Trabalho de prevenção e combate faz parte das ações da Operação Prolepse, que percorreu 25,5 mil quilômetros durante todo o ano, colaborando na queda de 83% de áreas afetadas na região do Cerrado e de 62% de áreas afetadas no Pantanal.
Em 2021 o valor aplicado de multas, segundo a PMA, chegou a R$ 34,1 milhões, no ano passado essa quantia ficou na casa dos R$ 2,9 milhões.
"Em 2021 somente um infrator foi multado em R$ 20 milhões, devido a uma grande área atingida e do tipo de vegetação incendiada", explica o chefe da comunicação da PMA, o tenente-coronel Ednilson Queiroz.

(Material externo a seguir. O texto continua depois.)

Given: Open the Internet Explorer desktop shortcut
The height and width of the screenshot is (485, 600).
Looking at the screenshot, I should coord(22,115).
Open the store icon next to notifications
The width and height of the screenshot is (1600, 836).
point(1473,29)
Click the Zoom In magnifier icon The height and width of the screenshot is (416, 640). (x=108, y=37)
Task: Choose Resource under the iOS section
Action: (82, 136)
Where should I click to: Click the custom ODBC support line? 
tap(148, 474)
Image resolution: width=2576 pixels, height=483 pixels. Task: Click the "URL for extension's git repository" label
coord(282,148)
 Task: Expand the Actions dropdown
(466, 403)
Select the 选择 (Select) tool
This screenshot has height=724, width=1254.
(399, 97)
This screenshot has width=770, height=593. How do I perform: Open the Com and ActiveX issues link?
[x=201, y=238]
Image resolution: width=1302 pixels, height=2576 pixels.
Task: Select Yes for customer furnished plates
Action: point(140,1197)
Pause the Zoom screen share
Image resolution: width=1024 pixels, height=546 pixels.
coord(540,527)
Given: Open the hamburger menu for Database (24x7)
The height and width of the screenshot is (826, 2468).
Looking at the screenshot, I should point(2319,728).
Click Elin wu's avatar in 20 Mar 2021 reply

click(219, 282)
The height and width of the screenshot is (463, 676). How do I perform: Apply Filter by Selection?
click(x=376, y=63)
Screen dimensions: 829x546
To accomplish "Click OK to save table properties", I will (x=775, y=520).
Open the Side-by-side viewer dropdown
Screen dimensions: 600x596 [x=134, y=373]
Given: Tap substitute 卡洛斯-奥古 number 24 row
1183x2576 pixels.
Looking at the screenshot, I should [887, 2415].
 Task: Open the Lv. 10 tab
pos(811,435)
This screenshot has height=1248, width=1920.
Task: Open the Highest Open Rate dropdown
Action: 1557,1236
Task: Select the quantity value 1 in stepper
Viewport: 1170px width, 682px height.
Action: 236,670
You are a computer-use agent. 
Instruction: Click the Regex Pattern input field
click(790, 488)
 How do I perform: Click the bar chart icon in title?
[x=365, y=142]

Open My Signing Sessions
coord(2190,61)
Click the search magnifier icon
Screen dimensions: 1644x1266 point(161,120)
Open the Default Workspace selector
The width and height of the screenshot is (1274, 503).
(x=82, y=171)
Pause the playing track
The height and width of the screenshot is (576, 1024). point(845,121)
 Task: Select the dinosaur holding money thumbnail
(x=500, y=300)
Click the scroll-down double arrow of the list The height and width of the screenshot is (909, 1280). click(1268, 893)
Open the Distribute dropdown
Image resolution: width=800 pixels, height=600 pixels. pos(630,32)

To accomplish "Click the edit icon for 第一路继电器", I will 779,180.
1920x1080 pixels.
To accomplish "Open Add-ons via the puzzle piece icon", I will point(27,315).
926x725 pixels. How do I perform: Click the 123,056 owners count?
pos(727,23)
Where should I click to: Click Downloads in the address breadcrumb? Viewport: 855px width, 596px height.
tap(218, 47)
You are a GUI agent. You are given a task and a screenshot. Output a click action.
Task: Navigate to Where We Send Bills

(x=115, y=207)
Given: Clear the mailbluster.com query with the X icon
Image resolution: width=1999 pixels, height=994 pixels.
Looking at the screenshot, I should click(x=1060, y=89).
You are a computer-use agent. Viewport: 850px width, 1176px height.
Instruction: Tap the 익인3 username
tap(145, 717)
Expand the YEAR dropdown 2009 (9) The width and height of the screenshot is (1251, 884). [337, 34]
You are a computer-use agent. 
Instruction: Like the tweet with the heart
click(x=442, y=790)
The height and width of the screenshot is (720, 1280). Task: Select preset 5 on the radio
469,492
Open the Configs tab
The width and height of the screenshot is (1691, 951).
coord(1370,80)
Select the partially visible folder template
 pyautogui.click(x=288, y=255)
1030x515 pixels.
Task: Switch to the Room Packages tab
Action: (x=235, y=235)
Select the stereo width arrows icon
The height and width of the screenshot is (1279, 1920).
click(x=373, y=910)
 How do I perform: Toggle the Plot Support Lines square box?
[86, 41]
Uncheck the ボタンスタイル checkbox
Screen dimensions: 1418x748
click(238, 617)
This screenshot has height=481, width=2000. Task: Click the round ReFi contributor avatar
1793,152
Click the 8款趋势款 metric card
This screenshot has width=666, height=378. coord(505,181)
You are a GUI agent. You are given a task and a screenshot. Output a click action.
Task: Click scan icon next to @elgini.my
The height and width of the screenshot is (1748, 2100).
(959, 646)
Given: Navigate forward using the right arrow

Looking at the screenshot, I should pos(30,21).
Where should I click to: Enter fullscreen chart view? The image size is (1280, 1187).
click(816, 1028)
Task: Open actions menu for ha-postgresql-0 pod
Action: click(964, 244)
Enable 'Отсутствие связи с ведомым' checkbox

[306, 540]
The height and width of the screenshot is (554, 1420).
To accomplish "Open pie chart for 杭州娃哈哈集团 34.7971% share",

De acordo com o Governo de Mato Grosso do Sul, houveram prevenções de incêndios em 2022 com apooio de estudos específicos do Cemtec (Centro de Monitoramento do Tempo e do Clima) que se utilizou de metodos antecipativos de períodos com maior probabilidade de surgimento de mais focos.
Foram usados aviões no monitoramento da região pantaneira, onde foi possível que as equipes do Corpo de Bombeiros e demais instituições envolvidas no trabalho florestal combatessem as chamas, evitando o alastramento delas. Houve também um ações de conscientização.
LEI
A Policia Militar Ambiental vem alertando que provocar incêndio em mata ou floresta pode gerar prisão em flagrante.
A pessoa poderá sair sob fiança para responder ao processo em liberdade, mas fica sujeita a condenação posterior, com pena que vai de dois a quatro anos de reclusão.
Além disso, a pessoa poderá ser autuada administrativamente e multada em R$ 1 mil por hectare, fração em área agropastoril ou vegetação não protegida por Lei, e R$ 7 mil por hectare Caso se trate de uma vegetação legalmente protegida.